» Raw records:
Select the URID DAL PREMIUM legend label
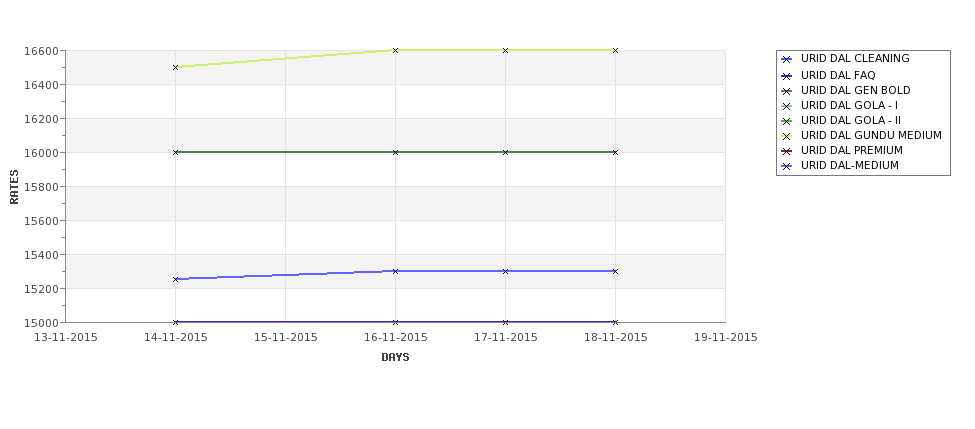Viewport: 975px width, 429px height. click(x=851, y=150)
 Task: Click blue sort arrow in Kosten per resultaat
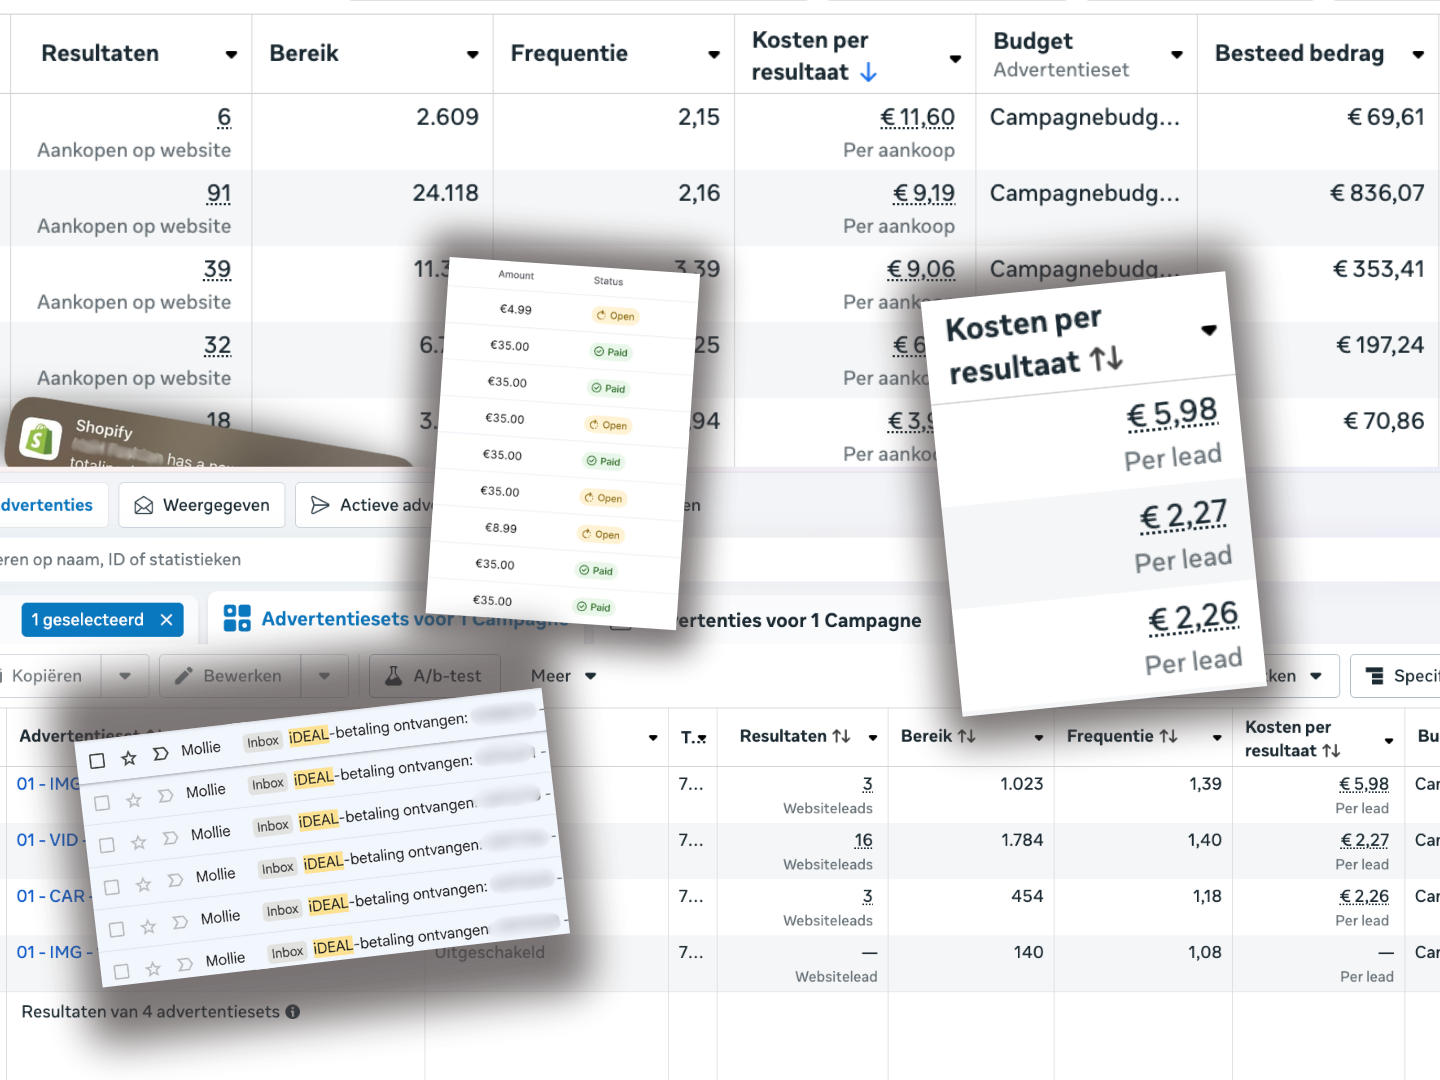tap(869, 72)
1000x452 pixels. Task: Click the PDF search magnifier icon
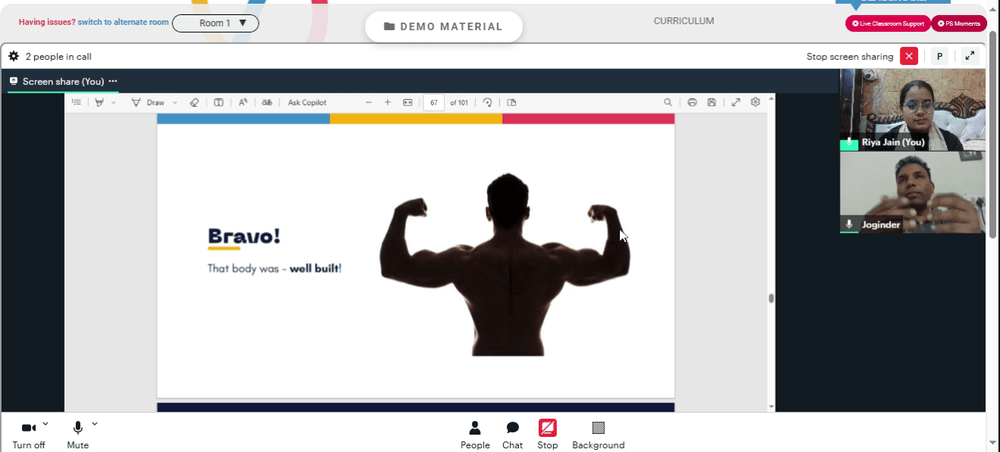click(x=668, y=102)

» Written problem: Could you express every line of the listing above as a Markdown table with the columns Row and Listing line, one numbered row per line? Skip any blank lines and leave the pictures out.

» Exercise response:
| Row | Listing line |
|---|---|
| 1 | Select the URID DAL PREMIUM legend label |
| 2 | Viewport: 975px width, 429px height. click(x=851, y=150) |
| 3 |  Task: Click blue sort arrow in Kosten per resultaat |
| 4 | tap(869, 72) |
| 5 | 1000x452 pixels. Task: Click the PDF search magnifier icon |
| 6 | click(x=668, y=102) |